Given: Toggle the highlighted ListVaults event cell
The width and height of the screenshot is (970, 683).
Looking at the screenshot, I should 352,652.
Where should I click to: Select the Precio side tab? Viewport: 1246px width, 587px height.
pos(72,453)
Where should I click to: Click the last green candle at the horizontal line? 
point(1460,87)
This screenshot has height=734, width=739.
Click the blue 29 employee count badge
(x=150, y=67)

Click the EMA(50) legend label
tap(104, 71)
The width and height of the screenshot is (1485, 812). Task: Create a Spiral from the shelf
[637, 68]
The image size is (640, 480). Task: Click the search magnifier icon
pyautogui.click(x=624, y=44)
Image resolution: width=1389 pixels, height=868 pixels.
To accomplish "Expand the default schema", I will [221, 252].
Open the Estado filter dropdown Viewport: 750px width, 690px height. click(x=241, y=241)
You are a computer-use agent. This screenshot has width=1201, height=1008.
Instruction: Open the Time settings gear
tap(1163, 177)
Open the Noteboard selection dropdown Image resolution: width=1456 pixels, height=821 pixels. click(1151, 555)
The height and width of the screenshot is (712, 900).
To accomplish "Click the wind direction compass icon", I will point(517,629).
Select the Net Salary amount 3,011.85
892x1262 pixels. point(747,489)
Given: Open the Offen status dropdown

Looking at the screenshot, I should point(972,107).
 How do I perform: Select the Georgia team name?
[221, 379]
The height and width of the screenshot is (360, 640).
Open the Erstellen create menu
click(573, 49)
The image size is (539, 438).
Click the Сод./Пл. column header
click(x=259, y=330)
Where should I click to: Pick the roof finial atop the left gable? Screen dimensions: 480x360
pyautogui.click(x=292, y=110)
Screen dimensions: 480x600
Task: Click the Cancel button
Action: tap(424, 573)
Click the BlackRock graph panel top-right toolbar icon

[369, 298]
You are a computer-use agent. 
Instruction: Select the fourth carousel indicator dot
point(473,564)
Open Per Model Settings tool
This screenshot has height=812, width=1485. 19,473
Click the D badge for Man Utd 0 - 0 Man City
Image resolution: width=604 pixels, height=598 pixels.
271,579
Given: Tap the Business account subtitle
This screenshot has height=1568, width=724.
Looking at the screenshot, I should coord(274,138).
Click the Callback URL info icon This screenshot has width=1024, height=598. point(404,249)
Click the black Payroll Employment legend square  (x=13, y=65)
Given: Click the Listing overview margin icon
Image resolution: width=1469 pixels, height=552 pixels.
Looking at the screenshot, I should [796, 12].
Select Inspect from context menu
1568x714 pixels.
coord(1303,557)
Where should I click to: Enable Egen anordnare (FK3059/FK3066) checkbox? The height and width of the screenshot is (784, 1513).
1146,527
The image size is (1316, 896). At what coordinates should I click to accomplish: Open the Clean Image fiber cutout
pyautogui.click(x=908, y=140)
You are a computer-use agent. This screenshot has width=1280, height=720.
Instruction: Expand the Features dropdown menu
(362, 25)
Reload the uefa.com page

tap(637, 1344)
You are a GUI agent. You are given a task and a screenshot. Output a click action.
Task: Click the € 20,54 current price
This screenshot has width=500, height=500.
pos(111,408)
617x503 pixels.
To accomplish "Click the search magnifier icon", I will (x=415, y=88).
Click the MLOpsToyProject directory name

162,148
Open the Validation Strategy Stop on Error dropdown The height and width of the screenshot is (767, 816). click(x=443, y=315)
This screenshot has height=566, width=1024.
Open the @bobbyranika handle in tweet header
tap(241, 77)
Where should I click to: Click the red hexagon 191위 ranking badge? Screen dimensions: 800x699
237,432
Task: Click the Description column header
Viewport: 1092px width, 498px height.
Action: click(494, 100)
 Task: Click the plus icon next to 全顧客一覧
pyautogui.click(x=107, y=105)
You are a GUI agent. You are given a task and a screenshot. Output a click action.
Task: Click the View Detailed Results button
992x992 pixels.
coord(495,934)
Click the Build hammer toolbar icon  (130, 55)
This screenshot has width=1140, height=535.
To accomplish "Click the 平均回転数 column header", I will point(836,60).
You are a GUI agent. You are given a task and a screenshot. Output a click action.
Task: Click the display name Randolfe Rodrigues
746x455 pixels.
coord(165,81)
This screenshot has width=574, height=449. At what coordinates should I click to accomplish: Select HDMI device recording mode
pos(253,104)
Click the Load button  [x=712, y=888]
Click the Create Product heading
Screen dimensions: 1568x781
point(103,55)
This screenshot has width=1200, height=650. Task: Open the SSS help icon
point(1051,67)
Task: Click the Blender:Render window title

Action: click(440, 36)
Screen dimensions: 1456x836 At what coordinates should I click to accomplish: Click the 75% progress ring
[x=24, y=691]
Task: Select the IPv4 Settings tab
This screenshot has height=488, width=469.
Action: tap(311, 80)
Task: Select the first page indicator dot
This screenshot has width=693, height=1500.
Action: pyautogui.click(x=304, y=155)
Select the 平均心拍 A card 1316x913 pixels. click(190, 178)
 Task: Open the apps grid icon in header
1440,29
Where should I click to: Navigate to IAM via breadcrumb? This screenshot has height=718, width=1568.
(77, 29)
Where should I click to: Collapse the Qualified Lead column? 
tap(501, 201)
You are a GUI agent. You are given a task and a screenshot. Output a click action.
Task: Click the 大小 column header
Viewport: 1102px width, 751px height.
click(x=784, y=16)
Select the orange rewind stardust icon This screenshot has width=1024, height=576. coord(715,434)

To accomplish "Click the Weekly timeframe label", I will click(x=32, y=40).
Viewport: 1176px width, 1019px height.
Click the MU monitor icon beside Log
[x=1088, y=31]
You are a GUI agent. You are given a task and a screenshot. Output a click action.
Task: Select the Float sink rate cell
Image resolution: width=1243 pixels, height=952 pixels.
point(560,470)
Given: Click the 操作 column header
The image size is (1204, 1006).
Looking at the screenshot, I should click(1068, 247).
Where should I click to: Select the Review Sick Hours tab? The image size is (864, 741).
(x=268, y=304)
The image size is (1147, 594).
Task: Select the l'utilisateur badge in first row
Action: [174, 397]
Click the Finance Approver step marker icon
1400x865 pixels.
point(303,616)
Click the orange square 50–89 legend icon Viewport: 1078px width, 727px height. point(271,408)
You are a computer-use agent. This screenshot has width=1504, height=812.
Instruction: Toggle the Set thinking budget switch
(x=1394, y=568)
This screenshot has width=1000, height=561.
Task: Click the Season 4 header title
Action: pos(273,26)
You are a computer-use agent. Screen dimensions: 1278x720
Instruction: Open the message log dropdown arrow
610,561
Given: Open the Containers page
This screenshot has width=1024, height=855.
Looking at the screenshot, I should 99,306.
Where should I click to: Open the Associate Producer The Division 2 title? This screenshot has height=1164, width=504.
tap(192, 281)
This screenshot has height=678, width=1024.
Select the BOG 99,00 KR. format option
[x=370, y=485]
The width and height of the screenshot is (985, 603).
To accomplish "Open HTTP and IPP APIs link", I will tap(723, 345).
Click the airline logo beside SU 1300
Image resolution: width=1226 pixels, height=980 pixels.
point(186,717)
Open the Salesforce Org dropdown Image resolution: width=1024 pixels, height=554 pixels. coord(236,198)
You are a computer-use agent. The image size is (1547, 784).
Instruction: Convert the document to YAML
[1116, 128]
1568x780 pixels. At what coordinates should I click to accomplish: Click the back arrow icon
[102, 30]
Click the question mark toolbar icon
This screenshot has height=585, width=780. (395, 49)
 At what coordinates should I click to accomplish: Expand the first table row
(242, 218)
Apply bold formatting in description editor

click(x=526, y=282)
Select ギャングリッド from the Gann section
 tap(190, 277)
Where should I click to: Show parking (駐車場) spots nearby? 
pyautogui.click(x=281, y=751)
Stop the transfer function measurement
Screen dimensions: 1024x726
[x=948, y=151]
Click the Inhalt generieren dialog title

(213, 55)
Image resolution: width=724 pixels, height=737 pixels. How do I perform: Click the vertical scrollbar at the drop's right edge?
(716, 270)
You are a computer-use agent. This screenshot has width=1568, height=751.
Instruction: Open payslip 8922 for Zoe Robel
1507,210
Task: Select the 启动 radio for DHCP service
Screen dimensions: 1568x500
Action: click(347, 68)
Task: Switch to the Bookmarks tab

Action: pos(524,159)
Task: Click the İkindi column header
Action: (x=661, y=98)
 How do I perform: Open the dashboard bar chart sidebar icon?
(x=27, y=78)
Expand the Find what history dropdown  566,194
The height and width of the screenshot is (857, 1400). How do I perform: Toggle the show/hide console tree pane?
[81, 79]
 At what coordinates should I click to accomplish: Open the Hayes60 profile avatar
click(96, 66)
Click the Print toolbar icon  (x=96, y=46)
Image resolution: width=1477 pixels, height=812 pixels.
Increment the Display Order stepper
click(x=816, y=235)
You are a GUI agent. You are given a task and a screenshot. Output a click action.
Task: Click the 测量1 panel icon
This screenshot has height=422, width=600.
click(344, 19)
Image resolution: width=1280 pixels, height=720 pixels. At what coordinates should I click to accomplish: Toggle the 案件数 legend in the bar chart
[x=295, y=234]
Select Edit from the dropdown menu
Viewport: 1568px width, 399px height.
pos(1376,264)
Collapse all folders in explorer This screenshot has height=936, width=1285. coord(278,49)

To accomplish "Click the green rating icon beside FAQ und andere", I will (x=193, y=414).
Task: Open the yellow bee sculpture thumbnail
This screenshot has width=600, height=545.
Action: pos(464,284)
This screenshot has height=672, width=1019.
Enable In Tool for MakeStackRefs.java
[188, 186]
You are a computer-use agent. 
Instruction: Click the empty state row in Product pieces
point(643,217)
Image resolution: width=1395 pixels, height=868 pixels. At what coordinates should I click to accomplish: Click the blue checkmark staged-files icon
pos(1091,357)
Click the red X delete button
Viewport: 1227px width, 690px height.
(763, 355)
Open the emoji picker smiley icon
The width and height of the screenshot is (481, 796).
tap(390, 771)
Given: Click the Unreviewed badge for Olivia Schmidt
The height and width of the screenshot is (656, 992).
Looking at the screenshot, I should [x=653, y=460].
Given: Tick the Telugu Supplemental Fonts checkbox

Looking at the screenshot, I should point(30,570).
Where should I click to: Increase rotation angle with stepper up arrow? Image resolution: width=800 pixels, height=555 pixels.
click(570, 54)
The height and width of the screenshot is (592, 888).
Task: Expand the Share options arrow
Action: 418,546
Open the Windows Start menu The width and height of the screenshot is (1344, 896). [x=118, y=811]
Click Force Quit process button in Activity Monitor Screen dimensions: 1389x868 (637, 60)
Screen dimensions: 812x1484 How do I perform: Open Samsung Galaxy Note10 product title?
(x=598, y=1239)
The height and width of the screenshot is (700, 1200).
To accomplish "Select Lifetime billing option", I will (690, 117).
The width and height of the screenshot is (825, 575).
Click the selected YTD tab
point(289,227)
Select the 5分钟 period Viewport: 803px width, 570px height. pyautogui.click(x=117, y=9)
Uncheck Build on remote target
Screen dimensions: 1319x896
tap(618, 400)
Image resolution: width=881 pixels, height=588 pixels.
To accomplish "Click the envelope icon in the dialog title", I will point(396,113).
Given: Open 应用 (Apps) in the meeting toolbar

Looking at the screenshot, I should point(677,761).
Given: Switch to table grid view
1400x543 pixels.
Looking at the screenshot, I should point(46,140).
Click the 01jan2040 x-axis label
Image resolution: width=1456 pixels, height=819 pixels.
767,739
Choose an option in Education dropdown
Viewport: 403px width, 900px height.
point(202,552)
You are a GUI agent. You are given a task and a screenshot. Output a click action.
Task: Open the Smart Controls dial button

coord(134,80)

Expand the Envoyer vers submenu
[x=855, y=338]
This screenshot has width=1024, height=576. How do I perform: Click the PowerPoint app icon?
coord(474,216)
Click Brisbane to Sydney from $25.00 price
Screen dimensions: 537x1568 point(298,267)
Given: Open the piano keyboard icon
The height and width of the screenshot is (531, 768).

Your goal:
Transcribe the rows above verbatim, beginning at the line containing "Open the Validation" and continuing through the line containing "tap(241, 77)".

Final result:
Open the Validation Strategy Stop on Error dropdown The height and width of the screenshot is (767, 816). click(x=443, y=315)
This screenshot has height=566, width=1024.
Open the @bobbyranika handle in tweet header
tap(241, 77)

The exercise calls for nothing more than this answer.